Abstract

This article probes the various stakes of the rise of classical studies as a discipline in contemporary China, taking as a case in point Liu Xiaofeng’s shifting intellectual and political allegiances in his transition from a scholar of liberalist persuasion during the 1990s to a much decried advocate of the Mao cult over the past two decades. Outlining the reinvention of the “classics” as an inherently comparative new discipline that incorporates both Greek and Roman antiquity and ancient Chinese texts, the article argues that a consistent driving force behind the rise of classical scholarship is an attempt on the intellectuals’ part to amend cultural and intellectual ruptures that had ensued from political turmoil during the twentieth century from the modernizing May Fourth Movement to the Cultural Revolution.

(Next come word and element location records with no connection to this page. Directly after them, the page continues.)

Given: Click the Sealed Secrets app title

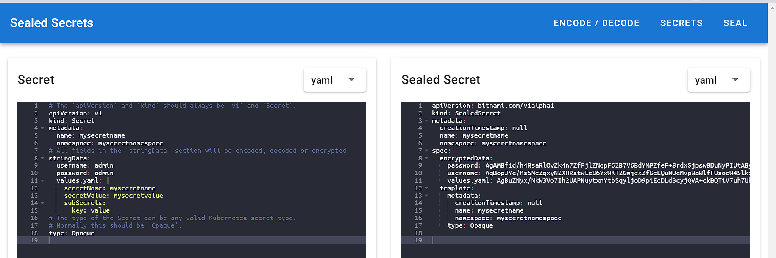Looking at the screenshot, I should pyautogui.click(x=52, y=23).
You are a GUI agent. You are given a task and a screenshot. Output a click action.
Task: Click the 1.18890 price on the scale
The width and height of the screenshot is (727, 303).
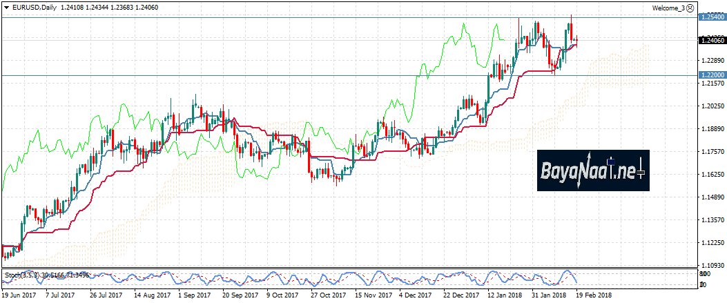710,129
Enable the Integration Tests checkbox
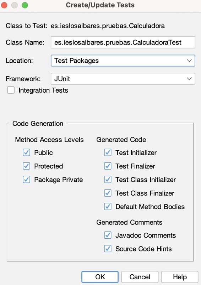Image resolution: width=201 pixels, height=285 pixels. (11, 90)
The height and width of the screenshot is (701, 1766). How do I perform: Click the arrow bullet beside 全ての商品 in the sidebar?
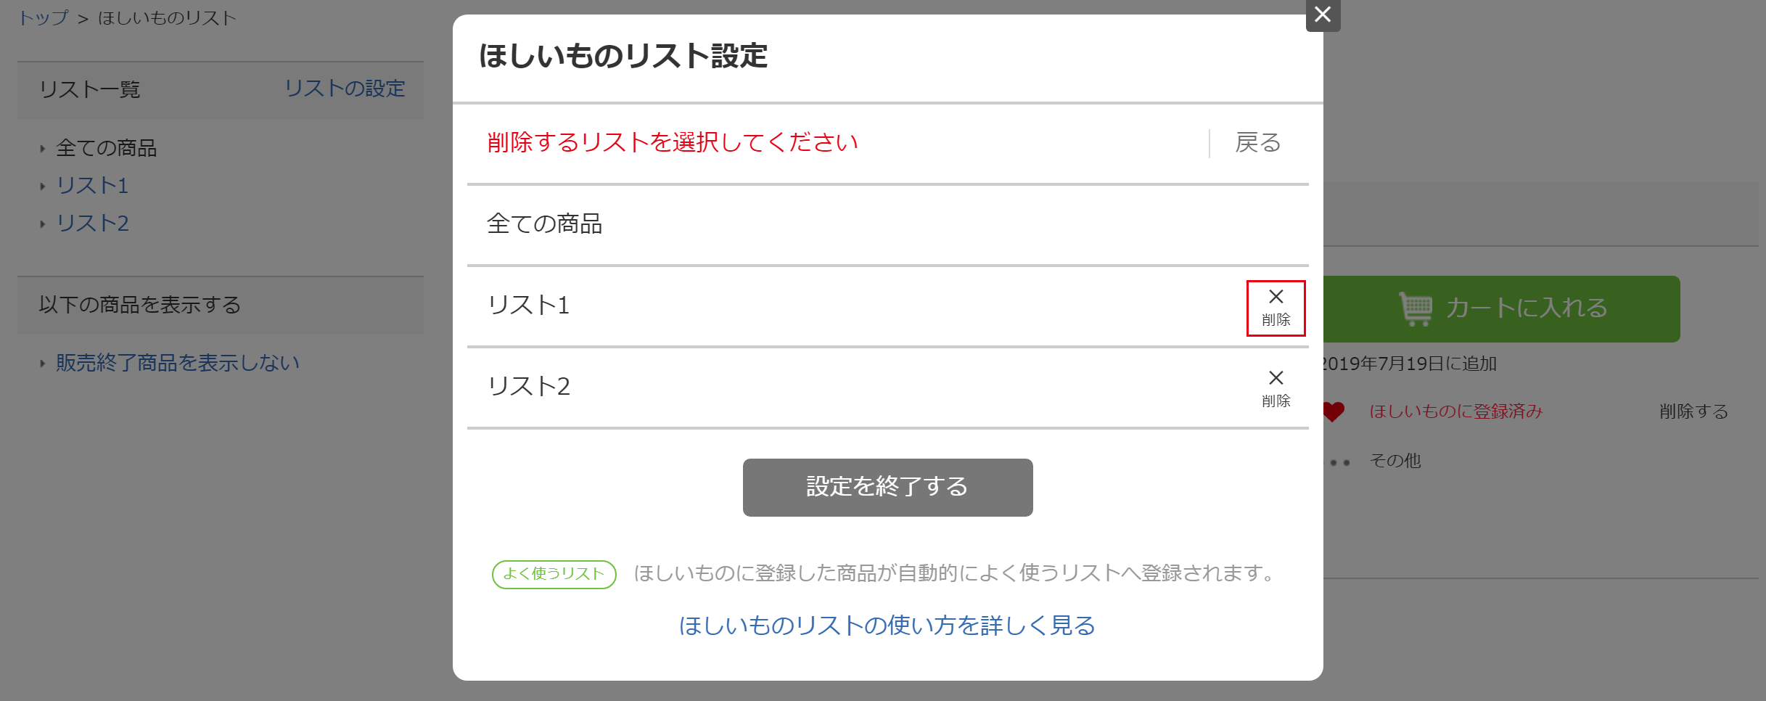click(x=42, y=149)
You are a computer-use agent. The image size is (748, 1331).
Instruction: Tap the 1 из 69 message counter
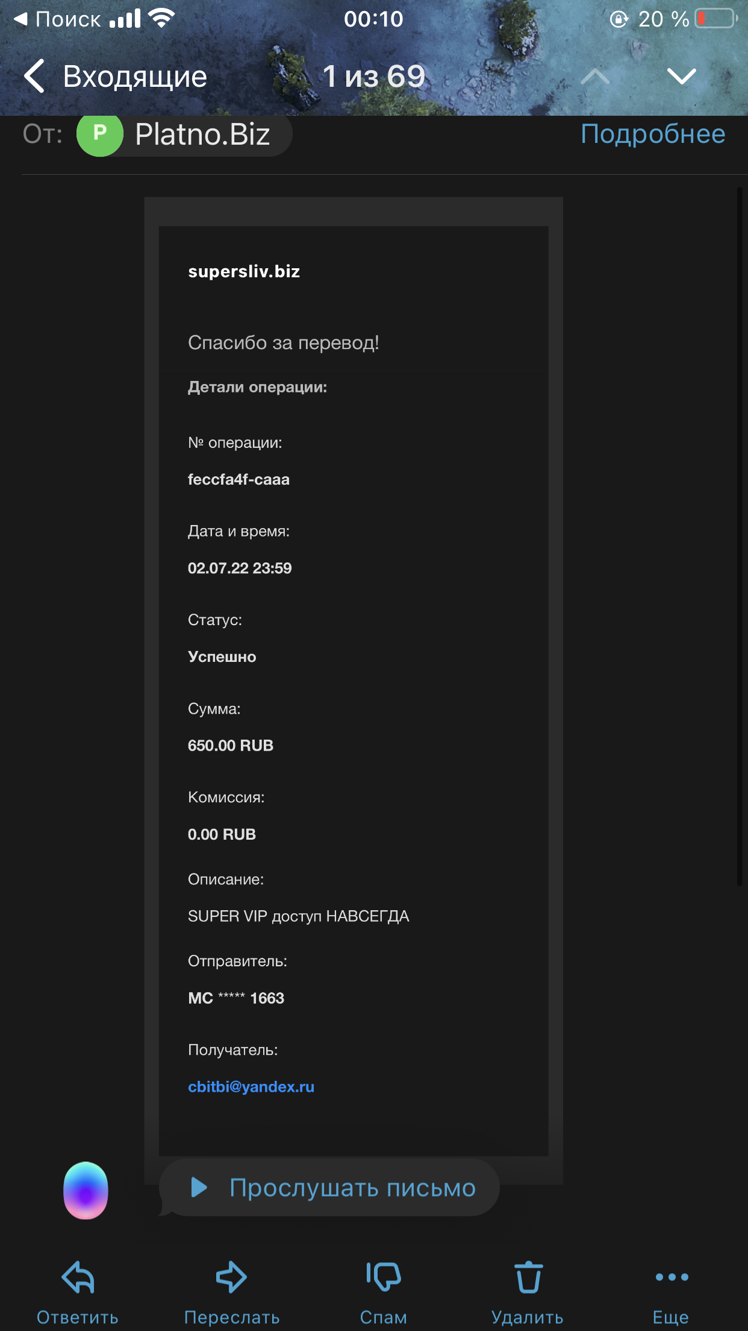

This categorical imperative of “making whole,” however, has assumed radically different forms, leading to the seeming discrepancy between Liu’s earlier “liberalist” stance to a more recent willingness to comply with the regime. In particular, through examining Liu Xiaofeng’s esoteric rhetoric in his reading of the Confucian scholar Xiong Shili, the article demonstrates that the will to cultural preservation that underlies Liu’s advocacy of classical scholarship eventually translates into an attempt to depoliticize philosophy and philology and hence a proneness to complicity with state power.